─── The input

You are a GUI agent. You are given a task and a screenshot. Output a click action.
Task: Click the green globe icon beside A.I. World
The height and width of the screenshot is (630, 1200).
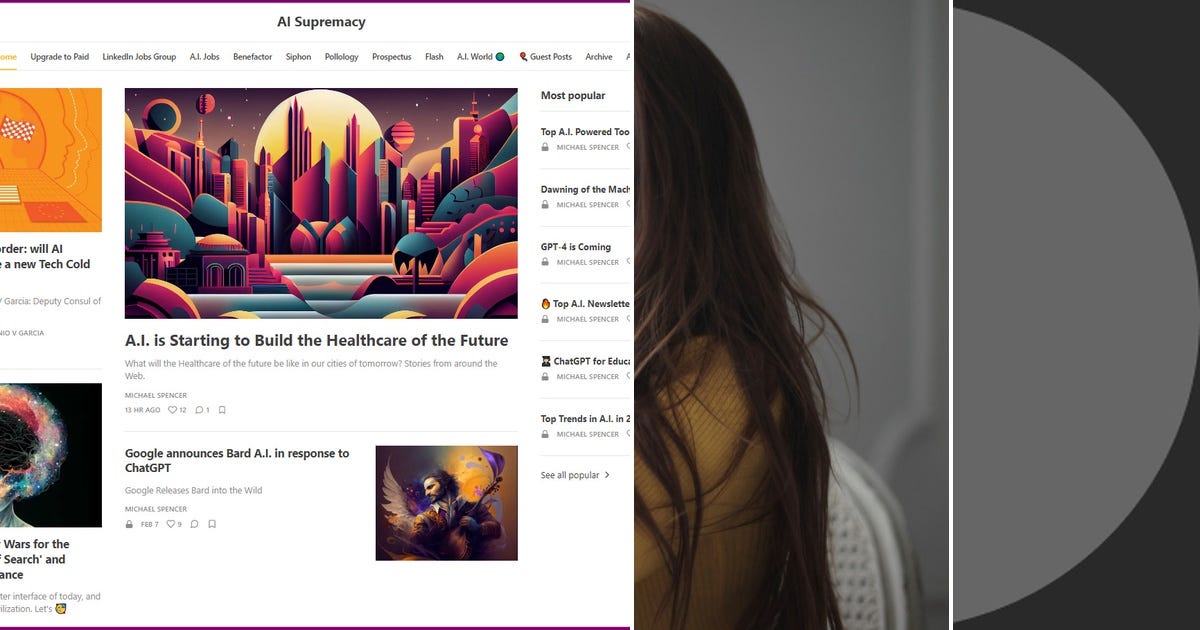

──────
─── The input

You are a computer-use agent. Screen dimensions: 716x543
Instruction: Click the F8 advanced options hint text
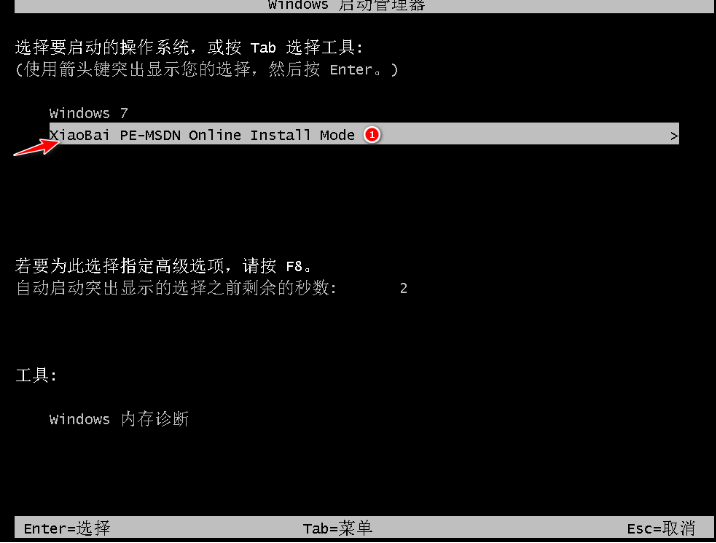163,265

──────

» What the task asks:
Every line that contains "agent" should be copied out of the data.

» Problem solution:
You are a GUI agent. You are given a task and a screenshot. Output a click action.
You are a computer-use agent. Screen dimensions: 716x543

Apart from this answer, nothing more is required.